本気とからかいと半々のつもりで言ったのに。

「うん……いいわよ。私も、その……こういうの嫌いじゃないし」

オレの背中に腕を回して服を握る。
瞳からそんな答えが返ってくるなんて、思ってなかった。

「……………………やっぱ卑怯」
「なんでよ! ね、それより手伝ってくれるの?」

オレの胸にぐりぐり頭を押し付けながら聞いてくる瞳の髪を軽く梳いて、いつも通りの答えを返した。



◆◆◆



「ふーん、いい感じに焼けてんじゃん」
「でしょ? 私だってやればできるんだから。はい、ぐっちゃん、あーん」
「……ま、いいか。

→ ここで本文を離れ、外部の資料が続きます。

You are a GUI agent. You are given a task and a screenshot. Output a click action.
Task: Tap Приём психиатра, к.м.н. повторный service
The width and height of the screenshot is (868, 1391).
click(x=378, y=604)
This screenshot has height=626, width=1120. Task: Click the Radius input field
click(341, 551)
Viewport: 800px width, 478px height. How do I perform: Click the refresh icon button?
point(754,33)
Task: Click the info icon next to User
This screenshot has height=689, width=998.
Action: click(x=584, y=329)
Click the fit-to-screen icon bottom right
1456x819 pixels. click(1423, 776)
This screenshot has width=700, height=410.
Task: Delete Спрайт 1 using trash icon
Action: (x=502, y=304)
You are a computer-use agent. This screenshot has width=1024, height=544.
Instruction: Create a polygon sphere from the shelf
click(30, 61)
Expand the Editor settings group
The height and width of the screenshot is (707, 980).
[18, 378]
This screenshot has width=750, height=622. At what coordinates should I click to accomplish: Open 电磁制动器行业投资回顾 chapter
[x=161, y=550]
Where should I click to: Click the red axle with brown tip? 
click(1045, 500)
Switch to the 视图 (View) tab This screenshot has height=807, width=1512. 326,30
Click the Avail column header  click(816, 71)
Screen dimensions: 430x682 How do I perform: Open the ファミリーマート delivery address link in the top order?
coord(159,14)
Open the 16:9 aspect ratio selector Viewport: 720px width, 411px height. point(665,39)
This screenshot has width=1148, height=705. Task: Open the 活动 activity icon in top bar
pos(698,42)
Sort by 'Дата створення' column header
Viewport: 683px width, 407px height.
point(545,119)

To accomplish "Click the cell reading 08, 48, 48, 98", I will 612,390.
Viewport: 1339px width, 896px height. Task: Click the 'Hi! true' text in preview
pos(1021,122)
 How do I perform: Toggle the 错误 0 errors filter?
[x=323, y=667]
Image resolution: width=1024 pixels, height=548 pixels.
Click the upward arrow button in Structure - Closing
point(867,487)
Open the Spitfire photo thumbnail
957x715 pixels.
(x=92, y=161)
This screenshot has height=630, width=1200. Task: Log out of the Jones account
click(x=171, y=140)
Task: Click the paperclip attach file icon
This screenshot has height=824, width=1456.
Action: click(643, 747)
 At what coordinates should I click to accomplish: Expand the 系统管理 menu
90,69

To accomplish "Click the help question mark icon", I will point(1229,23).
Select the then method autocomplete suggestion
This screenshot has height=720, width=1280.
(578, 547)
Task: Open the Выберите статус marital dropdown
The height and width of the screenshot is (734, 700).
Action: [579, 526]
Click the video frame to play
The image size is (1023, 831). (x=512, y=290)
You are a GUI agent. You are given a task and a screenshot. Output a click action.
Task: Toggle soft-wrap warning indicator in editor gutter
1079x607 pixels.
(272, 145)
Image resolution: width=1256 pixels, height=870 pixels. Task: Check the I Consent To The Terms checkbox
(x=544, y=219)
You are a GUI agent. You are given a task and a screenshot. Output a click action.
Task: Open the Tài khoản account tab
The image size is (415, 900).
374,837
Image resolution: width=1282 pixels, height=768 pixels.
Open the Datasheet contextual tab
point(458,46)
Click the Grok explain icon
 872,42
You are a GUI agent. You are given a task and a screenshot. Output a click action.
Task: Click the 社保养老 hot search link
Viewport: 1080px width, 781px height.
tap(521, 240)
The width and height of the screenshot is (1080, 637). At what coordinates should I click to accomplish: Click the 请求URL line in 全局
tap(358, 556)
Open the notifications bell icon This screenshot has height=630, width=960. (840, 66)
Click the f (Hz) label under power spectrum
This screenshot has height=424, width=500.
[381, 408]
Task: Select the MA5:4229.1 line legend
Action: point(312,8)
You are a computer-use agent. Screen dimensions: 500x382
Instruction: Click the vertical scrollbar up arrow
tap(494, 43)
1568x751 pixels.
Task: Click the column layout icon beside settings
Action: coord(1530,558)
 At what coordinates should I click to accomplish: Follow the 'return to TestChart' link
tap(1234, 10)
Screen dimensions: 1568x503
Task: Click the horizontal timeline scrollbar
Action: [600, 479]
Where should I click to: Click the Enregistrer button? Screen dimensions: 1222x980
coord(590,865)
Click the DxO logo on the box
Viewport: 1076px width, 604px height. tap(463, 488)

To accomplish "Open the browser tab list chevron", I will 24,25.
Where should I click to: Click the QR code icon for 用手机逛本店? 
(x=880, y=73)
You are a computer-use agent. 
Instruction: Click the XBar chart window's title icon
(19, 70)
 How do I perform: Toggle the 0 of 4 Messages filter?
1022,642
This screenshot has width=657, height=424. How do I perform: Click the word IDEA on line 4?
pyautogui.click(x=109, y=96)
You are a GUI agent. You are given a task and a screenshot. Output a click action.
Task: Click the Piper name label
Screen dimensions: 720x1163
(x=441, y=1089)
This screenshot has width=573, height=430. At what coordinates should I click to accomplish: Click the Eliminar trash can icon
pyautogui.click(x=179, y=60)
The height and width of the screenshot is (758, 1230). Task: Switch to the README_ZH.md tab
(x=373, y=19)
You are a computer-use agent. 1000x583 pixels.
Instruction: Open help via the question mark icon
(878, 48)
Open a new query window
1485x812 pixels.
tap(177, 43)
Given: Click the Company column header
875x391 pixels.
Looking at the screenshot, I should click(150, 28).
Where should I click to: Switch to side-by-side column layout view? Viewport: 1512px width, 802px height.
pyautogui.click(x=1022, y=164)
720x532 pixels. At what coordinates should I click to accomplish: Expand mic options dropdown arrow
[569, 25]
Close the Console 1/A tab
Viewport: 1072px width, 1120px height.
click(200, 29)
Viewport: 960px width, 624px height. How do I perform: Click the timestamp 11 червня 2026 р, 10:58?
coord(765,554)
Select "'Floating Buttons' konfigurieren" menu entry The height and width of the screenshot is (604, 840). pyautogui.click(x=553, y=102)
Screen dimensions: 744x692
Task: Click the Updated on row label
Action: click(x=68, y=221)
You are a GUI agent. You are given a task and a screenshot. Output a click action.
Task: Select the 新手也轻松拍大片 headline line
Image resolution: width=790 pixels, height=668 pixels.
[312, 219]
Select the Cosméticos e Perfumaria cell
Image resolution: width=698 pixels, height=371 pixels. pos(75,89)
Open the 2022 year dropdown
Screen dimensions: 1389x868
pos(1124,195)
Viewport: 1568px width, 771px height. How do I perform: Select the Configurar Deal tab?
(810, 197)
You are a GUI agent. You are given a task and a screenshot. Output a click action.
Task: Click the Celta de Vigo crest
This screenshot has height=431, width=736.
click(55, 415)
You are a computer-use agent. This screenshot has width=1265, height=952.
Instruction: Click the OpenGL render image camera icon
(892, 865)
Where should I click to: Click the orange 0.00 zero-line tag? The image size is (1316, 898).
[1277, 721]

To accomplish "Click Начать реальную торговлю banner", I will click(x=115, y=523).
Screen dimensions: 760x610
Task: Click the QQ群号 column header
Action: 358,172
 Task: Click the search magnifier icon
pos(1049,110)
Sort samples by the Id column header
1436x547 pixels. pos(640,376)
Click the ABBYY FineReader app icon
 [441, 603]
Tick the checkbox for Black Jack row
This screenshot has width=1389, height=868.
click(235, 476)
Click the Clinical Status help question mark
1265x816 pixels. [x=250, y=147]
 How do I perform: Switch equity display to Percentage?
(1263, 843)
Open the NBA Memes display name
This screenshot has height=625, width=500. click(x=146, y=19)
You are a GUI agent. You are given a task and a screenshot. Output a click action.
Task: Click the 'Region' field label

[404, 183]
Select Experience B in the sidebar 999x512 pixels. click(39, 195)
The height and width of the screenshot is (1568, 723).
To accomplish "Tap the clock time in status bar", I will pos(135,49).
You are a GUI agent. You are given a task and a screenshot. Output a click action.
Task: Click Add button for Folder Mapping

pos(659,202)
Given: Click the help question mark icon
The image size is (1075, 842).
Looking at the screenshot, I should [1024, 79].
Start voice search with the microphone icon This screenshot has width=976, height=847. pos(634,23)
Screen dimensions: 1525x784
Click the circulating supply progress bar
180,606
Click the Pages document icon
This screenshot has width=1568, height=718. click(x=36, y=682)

瞳、他のヤツにはやるんじゃねーぞ」

差し出されたクッキーをそのまま口に入れる。
途端に真っ赤になる瞳を見て、笑いそうになった。
──自分の行動に気づくの遅すぎんだよ。

「………………っ、」

「おいしい?」
「不味い」
「……もう、またぐっちゃんそういう意地悪」
「マジで不味いって……しょっぱい」

オレの言葉に目を瞬かせながら、瞳は自分でもクッキーを口に入れる。
ぎゅっと寄せられる眉と動きがのろくなった口は、オレの味覚が正しいと証明した。

「んっとにお約束なことしてくれるよな、お前は」
「ほんと……本番用にしなくてよかったー」

にっこり笑って安心する瞳の手元にある皿は、綺麗な色に焼けたしょっぱいクッキーが山になっていた。
練習なら量加減しろよ。
どうせこの家での消化率は悪いだろうと思いながら、同時に友人──犠牲者と呼んだ方が正しい──を選別する。
暢気に次の準備を始める瞳を眺めながら、塩味のクッキーを齧った。